Required work >>
(a) Name every country mentioned in the article on Pakistan reopening mosques.
(b) From the article on Pakistan reopening mosques, duplicate the passage starting at "But Pakistani administrations" and ending at "to attend mosques.".

Given passage >>
↓

Large gatherings during the Muslim holy month could see an explosion in cases of Covid-19, health experts fear, with many worshippers in particularly vulnerable older age brackets.

Social distancing precautions put in place to allow mosques to open were unlikely to be respected and the pneumonia-causing coronavirus will endanger the lives of worshippers, the letter warned.

“We fear that allowing congregational prayers in larger number in our mosques may contribute to such fatal outcomes,” said the authors, who included the secretary general of the country's medical association.

Pakistan bowed to religious pressure at the weekend and scrapped an earlier restriction limiting mosque attendances to no more than five people. The restriction had already been widely flouted and police had at times faced assault as they tried to enforce the restrictions.

The government on Saturday agreed to open mosques to larger congregations as long as they kept to a 20-point list of safety measures. Worshippers would be kept six feet apart, carpets would be removed and premises would be disinfected. If the rules appeared to be widely breached, then the government said it would consider reimposing the restrictions.

The doctors however asked the government to “review your recent decision regarding the mosques and request you to please take a step back to the previous position of only allowing up to five worshippers”.

Pakistan's relaxation had put the 220 million-strong nation at odds with other Muslim nations. Saudi Arabia, the United Arab Emirates and Iran have all announced mosques will remain closed when Ramadan starts later this week.

“The temperament of religion is different in the Sub Continent as compared to the Middle East,” said Raghib Naeemi a prominent cleric from Lahore, who said the authorities found it more difficult in Pakistan to enforce rules.

“In the Middle East, the authorities are very powerful in implementing rules and the religiosity has different shade in society when compared to Pakistan or India.”

Pakistan has so far recorded 209 deaths and 9,749 cases. A lack of testing and the difficult task of spotting cases in a country with a chronically underfunded public health system means those figures are thought to be large underestimates.

Mr Khan has framed his reluctance to shut mosques as a civil liberties issue.

"Do we forcefully tell them to not go to mosques? And if they go, will the police put worshippers in jail? This does not happen in an independent society,” he said at the weekend.

But Pakistani administrations have long found it difficult to stand up to populist hardline religious parties who can command large, dedicated followings and mobilise huge crowds.

A partial relaxation of Pakistan's lockdown on businesses is also thought to have emboldened the devout. Muhammad Jameel, an Islamabad shopkeeper, said if people were attending markets, they should be allowed to attend mosques.

“We will go to pray. We cannot leave this opportunity of a blessing and God will help us,” he said.

↑

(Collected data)
↓

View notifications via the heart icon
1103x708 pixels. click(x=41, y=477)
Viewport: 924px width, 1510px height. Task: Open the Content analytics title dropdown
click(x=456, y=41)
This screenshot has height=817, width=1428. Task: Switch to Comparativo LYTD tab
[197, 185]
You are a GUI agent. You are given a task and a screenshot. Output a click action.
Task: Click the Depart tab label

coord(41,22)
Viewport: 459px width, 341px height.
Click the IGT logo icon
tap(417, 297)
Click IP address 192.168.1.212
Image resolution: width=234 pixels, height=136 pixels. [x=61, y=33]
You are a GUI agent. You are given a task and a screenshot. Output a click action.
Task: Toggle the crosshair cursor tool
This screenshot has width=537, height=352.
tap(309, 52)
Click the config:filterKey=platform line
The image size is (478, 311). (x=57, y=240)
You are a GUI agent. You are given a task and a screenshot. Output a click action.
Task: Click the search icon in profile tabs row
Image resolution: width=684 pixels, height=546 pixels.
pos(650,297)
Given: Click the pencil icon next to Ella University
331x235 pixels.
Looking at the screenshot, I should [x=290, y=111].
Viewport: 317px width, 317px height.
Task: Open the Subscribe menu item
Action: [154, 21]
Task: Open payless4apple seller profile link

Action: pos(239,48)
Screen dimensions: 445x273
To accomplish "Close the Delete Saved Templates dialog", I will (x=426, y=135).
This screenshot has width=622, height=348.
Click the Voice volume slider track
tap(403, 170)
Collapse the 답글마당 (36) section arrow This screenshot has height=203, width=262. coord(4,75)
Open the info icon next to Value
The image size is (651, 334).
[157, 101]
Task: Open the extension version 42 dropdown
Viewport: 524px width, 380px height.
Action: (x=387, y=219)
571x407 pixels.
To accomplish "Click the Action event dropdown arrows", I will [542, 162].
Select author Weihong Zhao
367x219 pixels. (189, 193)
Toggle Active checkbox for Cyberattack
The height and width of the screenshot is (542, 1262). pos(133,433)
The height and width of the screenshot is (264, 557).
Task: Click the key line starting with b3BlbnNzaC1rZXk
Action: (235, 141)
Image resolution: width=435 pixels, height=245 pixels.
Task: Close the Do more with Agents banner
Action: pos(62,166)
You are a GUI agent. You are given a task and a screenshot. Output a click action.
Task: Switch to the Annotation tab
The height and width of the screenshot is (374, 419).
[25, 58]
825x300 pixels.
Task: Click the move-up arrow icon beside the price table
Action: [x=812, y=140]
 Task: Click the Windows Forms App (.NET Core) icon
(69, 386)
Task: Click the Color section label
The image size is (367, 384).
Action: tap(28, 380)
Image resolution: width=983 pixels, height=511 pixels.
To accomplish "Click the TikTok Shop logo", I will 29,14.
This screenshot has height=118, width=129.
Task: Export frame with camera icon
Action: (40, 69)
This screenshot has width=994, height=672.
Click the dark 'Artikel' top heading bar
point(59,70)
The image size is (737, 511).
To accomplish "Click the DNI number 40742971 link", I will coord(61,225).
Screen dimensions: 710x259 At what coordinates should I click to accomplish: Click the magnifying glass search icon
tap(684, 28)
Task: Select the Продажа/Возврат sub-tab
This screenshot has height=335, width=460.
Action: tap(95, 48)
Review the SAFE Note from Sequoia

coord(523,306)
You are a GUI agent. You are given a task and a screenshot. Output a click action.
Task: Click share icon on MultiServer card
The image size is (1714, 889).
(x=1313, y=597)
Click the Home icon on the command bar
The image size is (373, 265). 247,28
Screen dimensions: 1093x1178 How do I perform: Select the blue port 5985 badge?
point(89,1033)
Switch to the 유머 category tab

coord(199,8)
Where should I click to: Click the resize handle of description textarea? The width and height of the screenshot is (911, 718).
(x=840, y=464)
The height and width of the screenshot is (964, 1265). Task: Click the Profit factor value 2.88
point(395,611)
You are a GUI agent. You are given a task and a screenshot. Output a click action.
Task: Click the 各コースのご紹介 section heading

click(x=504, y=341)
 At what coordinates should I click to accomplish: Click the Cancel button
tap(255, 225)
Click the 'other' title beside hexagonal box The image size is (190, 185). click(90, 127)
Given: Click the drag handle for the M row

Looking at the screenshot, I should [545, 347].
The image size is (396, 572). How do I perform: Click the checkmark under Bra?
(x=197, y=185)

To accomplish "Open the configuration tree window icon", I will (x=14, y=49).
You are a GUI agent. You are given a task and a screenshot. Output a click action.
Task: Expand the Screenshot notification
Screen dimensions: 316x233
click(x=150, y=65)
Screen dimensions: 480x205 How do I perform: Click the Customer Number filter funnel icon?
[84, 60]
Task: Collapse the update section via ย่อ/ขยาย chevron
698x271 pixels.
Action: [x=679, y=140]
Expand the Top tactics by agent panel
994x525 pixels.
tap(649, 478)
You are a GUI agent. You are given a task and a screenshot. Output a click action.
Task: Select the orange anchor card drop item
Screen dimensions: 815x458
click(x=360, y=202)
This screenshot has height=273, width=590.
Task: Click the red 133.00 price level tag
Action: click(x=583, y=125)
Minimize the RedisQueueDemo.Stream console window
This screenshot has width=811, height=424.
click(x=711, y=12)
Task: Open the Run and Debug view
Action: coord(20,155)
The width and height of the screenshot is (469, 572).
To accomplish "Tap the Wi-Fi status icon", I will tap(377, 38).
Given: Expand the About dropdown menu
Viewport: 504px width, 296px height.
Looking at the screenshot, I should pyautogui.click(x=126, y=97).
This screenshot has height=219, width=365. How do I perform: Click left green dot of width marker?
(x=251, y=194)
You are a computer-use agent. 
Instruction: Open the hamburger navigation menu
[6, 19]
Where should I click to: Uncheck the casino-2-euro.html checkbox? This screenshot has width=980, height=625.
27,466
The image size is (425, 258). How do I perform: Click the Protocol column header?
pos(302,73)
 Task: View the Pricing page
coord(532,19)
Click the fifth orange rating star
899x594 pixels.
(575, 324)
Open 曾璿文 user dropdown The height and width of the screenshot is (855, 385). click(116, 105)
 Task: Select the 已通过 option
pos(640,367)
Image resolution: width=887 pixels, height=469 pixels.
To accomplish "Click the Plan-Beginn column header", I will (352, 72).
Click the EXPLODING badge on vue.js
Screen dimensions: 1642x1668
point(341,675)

↑

Task-by-task results >>
(a) Pakistan, Saudi Arabia, the United Arab Emirates, Iran, India

(b)
But Pakistani administrations have long found it difficult to stand up to populist hardline religious parties who can command large, dedicated followings and mobilise huge crowds.

A partial relaxation of Pakistan's lockdown on businesses is also thought to have emboldened the devout. Muhammad Jameel, an Islamabad shopkeeper, said if people were attending markets, they should be allowed to attend mosques.